On the second day of the federal cabinet retreat, Prime Minister Justin Trudeau and his ministers heard from a trio of economists who came bearing grim news about Canada’s economic outlook.
The economy is expected to weaken considerably, unemployment will tick up and inflationary pressures may not ease as quickly as hoped, the economists — Kevin Milligan of the University of British Columbia, Carolyn Wilkins of Princeton University and Anil Arora of Statistics Canada — told a morning session of cabinet.
“There are some serious risks for the next year,” Milligan told reporters after meeting with Trudeau and other ministers.
“The most likely scenario is that we hit a soft spot. We ought to be aware of those short-run challenges.”
Milligan said “policymakers should keep that in mind” before they commit to any major new expenditures — spending that could blow a big hole through the federal budget at a time when the economy is shaky.
Ottawa is considering some new spending, including a sizeable increase to the Canada Health Transfer (CHT) to help prop up a health-care system that is facing a litany of challenges.
As part of the NDP-Liberal supply and confidence agreement, the government also has agreed to stand up some sort of national pharmacare program by year’s end — a policy that likely would cost the federal treasury billions of dollars.
“I would say we can expect the economy to slow significantly, the unemployment rate will rise. Whether or not we have a hard landing is something no one really knows but I wouldn’t rule it out in any good plan,” said Wilkins.
A “hard landing” means a marked economic slowdown or sharp downturn following a period of rapid growth. Policymakers and central bankers have been trying to orchestrate a “soft landing,” a cyclical slowdown in economic growth that avoids a recession.
If unemployment spikes, however, that could actually alleviate inflation, Wilkins said.
With the job market so tight, wages have grown considerably — which in turn are pushing up prices.
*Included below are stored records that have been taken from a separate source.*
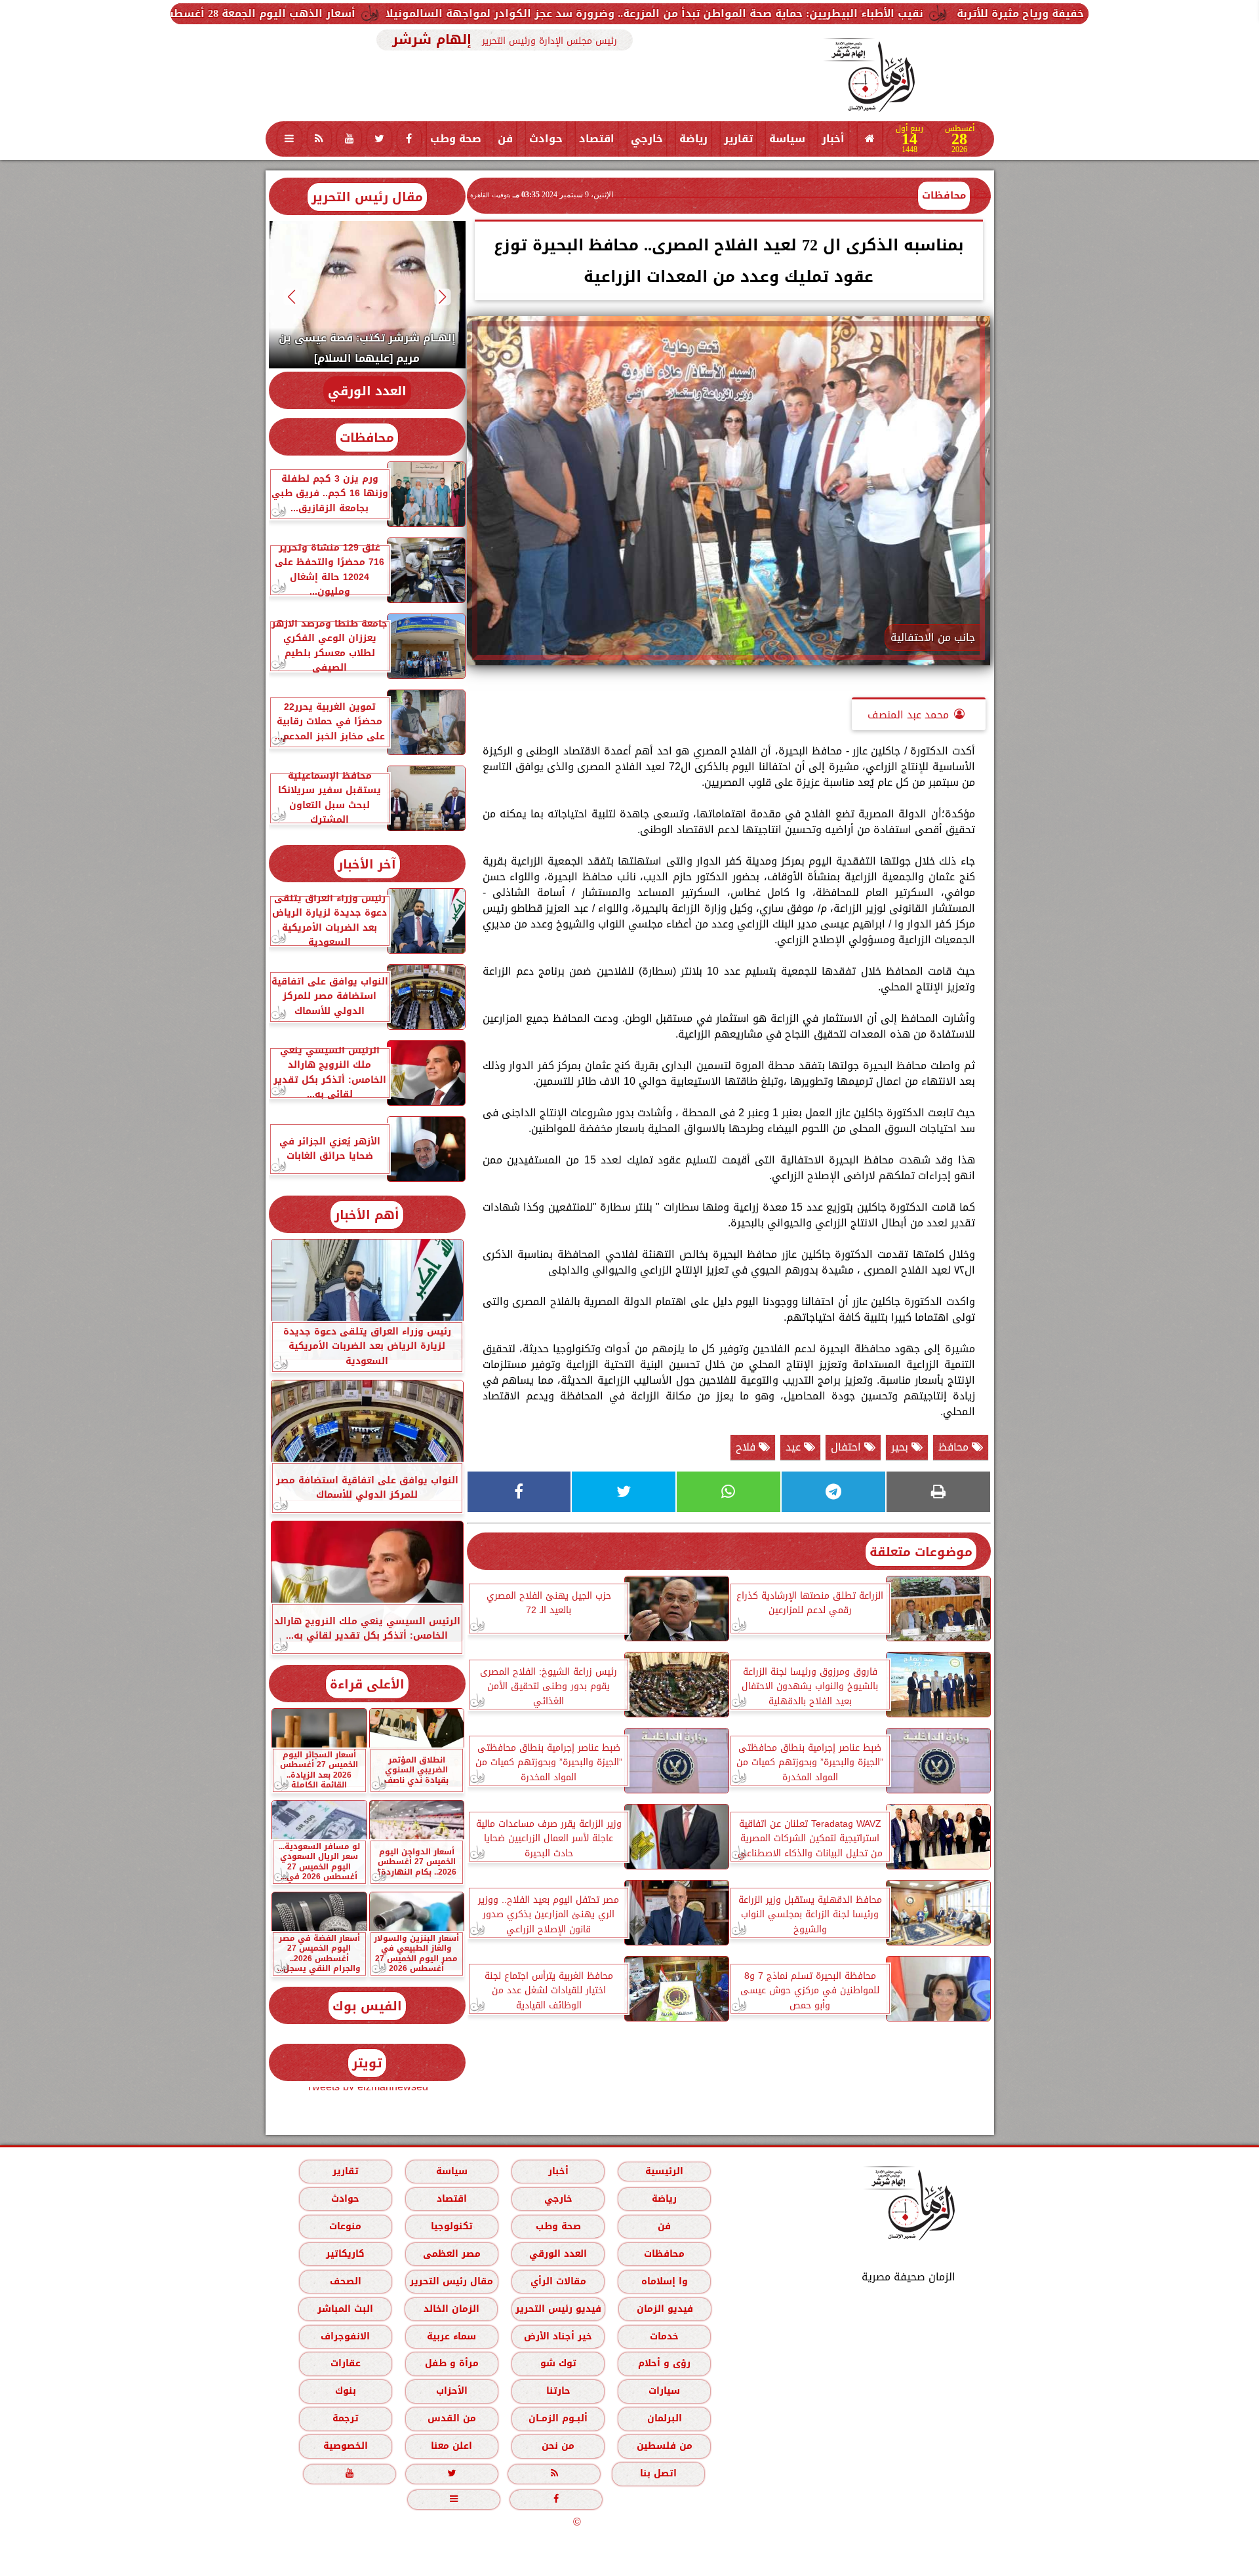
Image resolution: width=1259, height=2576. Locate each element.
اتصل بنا (658, 2473)
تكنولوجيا (451, 2226)
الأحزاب (451, 2391)
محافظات (944, 195)
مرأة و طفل (451, 2363)
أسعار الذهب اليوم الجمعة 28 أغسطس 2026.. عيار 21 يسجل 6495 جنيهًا (400, 13)
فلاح (747, 1447)
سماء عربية (451, 2336)
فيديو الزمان (664, 2309)
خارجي (647, 138)
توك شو (558, 2363)
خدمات (664, 2336)
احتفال (847, 1447)
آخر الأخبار (367, 864)
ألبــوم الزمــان (558, 2418)
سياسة (787, 138)
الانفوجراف (345, 2336)
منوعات (345, 2226)
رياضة (693, 138)
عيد (795, 1447)
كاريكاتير (345, 2254)
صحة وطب (455, 138)
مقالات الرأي (558, 2281)
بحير (901, 1447)
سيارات (664, 2391)
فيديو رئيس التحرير (558, 2309)
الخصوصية (345, 2446)
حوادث (546, 138)
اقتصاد (596, 138)
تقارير (738, 138)
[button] (442, 296)
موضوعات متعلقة (920, 1552)
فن (505, 138)
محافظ (955, 1447)
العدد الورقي (367, 391)
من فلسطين (664, 2446)
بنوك (344, 2391)
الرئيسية (664, 2171)
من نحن (558, 2446)
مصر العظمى (451, 2254)
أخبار (833, 138)
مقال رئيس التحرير (367, 197)
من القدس (451, 2418)
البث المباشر (344, 2309)
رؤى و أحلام (664, 2363)
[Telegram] (833, 1492)
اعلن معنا (451, 2446)
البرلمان (664, 2418)
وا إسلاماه (664, 2281)
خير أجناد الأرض (558, 2336)
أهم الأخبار (366, 1215)
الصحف (345, 2281)
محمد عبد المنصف (908, 715)
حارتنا (558, 2391)
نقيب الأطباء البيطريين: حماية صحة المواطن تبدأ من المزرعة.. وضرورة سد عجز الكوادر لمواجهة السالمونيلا (875, 13)
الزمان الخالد (451, 2309)
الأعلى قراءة (367, 1684)
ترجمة (345, 2418)
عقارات (345, 2363)
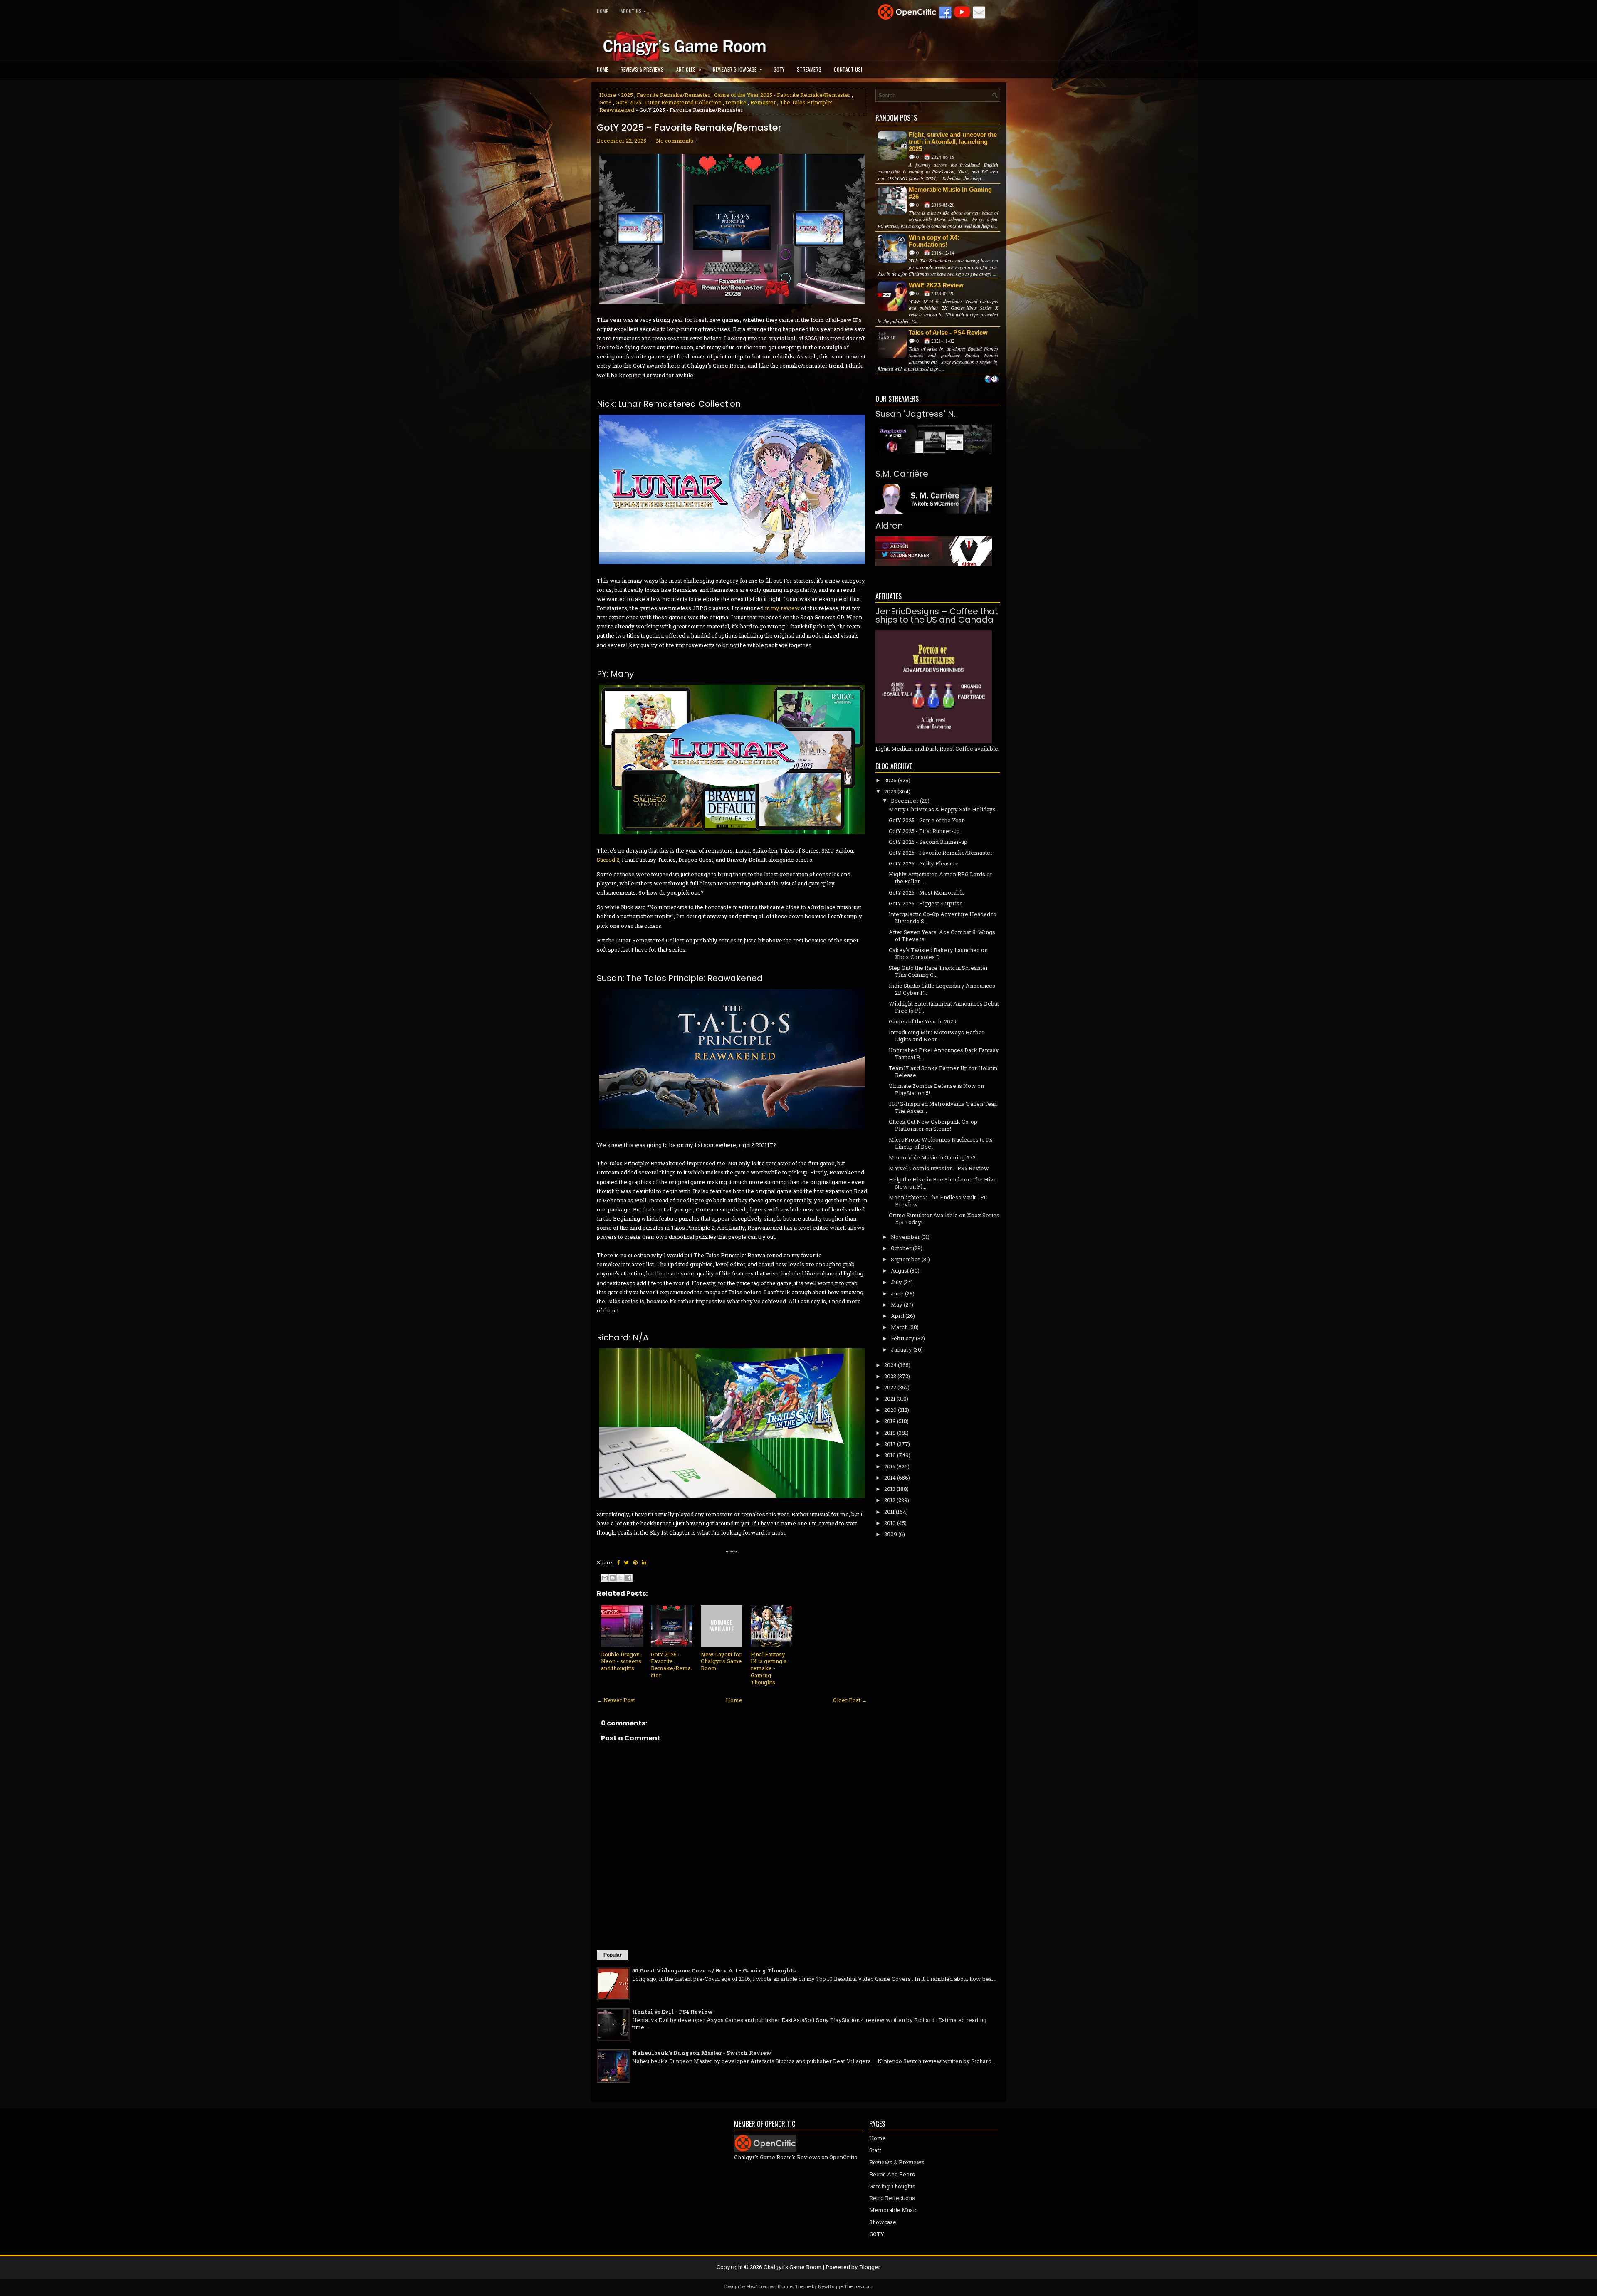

If there’s some slack in employment, that might put some downward pressure on the cost of services, Wilkins said. That could help the inflation picture overall, as higher service costs have proven to be “stickier” than the price of hard goods, she added.
MP Randy Boissonnault, Canada’s associate finance minister, conceded Tuesday that it’s going to be a “turbulent” year for the economy. He insisted the government still has some spending room for big priorities, including a new health-care deal with the provinces.
“There’s a lot of uncertainty so we’re going to be watching this every step of the way as we get ready for the budget,” Boissonault said.
“We still have some fiscal room to be able to do things we need to do, but the fiscal room has tightened.”
He said Ottawa is still prepared to do “big ticket items” in a “responsible way.”
Asked whether a multi-billion dollar boost to health transfers could put Canada on shaky fiscal ground, Milligan said it’s likely the money will be doled out over the long-term, meaning the budget hit will not be as pronounced in any one year.
Ottawa’s forecast was too optimistic, says report
On Monday, a joint report from the Business Council of Canada and Bennett Jones warned that the fiscal forecast laid out in the last federal budget and the fall economic statement was probably too rosy.
The report, written by former Bank of Canada governor David Dodge and former Liberal finance policy adviser Robert Asselin, said the government’s forecast was based on a “plausible but optimistic” set of economic and interest-rate assumptions that are unlikely to come true.
They warn there is a “high likelihood of a more severe recession” this year and that the Liberal promises on everything from health-care funding and enhanced national defence spending to infrastructure improvements and climate change are going to cost a lot more than projected.
Boissonnault said that report is one of many the government will look to as it makes its economic forecast ahead of the next budget.
He said he thinks the fiscal reality will fall somewhere between the best- and worst-case scenarios laid out in Finance Minister Chrystia Freeland’s fall economic statement.
That fiscal update forecast a deficit of $36.4 billion for the 2023-24 fiscal year. There’s a risk that deficit projection might never materialize — it could end up much worse.
In the November fiscal update, Freeland presented what she called a “downside scenario” for growth and employment — one in which a recession results in thousands of lost jobs, fewer taxes collected, a spike in employment insurance (EI) payments, an increase in debt servicing costs and a dramatically higher deficit — $49.1 billion in 2022-23.